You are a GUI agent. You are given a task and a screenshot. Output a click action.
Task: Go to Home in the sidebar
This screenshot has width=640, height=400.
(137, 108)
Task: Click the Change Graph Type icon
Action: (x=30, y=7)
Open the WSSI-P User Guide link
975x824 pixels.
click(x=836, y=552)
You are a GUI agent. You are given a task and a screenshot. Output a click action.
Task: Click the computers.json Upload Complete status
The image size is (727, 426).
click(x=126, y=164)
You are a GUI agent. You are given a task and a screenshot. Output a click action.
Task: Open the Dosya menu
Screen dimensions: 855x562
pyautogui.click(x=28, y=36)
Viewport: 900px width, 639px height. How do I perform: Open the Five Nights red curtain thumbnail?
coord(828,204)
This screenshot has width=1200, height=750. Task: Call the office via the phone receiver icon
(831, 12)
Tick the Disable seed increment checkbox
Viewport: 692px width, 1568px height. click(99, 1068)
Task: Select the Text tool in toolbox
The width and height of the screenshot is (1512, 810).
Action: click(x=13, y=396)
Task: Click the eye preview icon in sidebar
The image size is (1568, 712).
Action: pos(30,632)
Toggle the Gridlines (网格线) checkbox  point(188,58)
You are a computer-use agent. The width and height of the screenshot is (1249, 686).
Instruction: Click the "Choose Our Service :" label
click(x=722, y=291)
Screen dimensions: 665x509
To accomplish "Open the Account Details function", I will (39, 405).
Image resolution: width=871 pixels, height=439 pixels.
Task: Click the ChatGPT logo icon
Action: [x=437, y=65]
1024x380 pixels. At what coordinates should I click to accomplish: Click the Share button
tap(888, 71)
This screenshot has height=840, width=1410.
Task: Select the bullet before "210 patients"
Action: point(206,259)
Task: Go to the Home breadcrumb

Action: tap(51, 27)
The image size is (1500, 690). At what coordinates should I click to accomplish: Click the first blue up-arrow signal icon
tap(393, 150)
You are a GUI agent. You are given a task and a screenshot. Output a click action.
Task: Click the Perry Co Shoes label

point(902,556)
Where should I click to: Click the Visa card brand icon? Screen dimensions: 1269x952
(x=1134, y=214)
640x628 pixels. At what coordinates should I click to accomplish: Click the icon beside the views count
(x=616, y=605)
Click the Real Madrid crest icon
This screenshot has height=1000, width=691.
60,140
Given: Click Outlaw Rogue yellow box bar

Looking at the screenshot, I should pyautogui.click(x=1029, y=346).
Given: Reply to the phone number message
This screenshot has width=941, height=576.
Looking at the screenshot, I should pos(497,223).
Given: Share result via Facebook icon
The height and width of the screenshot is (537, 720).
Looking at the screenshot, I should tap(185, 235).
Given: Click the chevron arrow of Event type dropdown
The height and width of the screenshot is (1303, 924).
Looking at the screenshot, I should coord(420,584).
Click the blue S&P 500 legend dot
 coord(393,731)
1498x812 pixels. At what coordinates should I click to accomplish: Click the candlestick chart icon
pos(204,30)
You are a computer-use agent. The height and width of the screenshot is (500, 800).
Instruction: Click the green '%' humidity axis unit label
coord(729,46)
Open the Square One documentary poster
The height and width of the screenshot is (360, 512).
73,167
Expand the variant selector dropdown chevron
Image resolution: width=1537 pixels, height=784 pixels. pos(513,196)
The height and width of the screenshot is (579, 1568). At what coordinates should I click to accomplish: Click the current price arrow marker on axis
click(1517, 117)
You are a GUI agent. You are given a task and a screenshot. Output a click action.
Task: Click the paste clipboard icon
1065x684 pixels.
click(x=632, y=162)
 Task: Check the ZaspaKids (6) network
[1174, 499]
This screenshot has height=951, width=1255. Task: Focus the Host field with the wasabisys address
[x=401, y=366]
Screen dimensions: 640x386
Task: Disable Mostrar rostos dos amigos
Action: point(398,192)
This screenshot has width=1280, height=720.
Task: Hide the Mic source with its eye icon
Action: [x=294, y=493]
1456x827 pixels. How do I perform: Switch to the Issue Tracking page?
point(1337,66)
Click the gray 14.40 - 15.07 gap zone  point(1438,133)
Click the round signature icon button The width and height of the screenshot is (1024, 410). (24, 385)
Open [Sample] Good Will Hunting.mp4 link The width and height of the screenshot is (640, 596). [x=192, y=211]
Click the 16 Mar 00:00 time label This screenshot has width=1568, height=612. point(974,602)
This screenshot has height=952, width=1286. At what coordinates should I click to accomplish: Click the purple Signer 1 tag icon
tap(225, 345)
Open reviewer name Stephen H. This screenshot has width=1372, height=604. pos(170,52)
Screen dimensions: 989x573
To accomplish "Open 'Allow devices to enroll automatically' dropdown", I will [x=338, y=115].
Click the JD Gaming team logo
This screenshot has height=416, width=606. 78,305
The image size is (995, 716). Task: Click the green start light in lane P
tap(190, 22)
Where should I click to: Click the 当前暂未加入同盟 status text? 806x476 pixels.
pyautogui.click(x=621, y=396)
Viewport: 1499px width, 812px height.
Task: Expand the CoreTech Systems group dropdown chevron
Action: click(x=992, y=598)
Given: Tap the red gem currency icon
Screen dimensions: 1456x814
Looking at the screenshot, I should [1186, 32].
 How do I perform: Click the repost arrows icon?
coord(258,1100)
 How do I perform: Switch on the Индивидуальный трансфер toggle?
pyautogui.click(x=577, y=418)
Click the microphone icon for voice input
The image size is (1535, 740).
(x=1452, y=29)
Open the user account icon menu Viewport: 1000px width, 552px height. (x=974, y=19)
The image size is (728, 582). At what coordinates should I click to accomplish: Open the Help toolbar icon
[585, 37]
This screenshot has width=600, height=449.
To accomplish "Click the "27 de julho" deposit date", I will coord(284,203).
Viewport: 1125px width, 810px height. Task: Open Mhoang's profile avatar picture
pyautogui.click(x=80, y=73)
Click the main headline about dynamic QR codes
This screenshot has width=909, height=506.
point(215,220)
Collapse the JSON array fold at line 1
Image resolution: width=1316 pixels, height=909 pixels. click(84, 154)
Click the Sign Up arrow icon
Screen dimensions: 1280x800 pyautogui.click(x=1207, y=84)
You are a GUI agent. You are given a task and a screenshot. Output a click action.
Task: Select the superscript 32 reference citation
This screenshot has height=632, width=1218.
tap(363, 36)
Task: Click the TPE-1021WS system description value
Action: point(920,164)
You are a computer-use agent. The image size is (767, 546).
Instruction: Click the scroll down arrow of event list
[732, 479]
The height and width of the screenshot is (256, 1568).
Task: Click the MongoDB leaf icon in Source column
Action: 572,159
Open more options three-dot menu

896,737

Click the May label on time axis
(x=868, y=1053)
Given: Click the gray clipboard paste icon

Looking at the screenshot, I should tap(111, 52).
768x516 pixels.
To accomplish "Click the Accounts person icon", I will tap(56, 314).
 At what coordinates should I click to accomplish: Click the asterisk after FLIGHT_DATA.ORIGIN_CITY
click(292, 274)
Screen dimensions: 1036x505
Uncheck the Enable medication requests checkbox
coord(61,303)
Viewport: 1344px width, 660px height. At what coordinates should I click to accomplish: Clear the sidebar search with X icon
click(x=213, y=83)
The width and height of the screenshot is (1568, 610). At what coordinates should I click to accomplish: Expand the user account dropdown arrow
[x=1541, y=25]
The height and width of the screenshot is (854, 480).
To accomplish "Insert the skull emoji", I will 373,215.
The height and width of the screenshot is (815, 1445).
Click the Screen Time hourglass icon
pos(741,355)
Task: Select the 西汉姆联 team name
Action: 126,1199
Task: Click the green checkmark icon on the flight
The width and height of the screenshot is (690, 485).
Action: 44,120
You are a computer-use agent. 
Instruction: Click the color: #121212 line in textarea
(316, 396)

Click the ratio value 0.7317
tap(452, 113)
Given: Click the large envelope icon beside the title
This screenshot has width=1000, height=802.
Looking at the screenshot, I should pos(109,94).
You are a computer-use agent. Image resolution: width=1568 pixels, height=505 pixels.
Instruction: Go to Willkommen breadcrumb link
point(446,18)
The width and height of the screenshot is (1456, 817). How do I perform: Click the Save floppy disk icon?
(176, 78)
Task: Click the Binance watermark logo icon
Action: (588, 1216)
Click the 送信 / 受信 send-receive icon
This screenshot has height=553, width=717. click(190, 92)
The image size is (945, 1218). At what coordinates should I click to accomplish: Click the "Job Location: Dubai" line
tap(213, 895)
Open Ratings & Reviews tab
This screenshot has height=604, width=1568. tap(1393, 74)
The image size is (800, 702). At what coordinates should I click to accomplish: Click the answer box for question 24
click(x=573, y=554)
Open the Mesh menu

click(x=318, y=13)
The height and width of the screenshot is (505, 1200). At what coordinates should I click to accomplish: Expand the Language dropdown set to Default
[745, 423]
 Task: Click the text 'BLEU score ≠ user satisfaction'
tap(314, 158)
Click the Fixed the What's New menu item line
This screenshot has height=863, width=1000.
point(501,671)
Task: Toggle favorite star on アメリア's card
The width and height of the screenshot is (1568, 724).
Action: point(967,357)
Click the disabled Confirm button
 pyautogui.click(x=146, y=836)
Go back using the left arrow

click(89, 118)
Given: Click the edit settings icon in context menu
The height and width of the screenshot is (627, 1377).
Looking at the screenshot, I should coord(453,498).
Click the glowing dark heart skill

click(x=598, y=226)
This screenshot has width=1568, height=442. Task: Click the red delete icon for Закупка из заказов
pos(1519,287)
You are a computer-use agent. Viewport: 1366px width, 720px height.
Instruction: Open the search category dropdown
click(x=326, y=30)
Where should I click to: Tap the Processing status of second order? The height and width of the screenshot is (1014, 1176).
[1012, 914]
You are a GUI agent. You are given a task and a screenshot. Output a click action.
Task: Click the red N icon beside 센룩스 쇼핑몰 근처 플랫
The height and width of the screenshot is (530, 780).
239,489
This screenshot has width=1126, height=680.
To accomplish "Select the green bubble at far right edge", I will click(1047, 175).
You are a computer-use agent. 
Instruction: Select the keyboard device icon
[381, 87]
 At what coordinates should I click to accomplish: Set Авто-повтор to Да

-- -- --

** About this exercise **
Each line from the top of the listing down to and including the one containing "Task: Select the Text tool in toolbox" should be transcribed exactly; nothing else is to be output.

** Response box **
You are a GUI agent. You are given a task and a screenshot. Output a click action.
Task: Go to Home in the sidebar
This screenshot has width=640, height=400.
(137, 108)
Task: Click the Change Graph Type icon
Action: (x=30, y=7)
Open the WSSI-P User Guide link
975x824 pixels.
click(x=836, y=552)
You are a GUI agent. You are given a task and a screenshot. Output a click action.
Task: Click the computers.json Upload Complete status
The image size is (727, 426).
click(x=126, y=164)
You are a GUI agent. You are given a task and a screenshot. Output a click action.
Task: Open the Dosya menu
Screen dimensions: 855x562
pyautogui.click(x=28, y=36)
Viewport: 900px width, 639px height. How do I perform: Open the Five Nights red curtain thumbnail?
coord(828,204)
This screenshot has width=1200, height=750. Task: Call the office via the phone receiver icon
(831, 12)
Tick the Disable seed increment checkbox
Viewport: 692px width, 1568px height. click(99, 1068)
Task: Select the Text tool in toolbox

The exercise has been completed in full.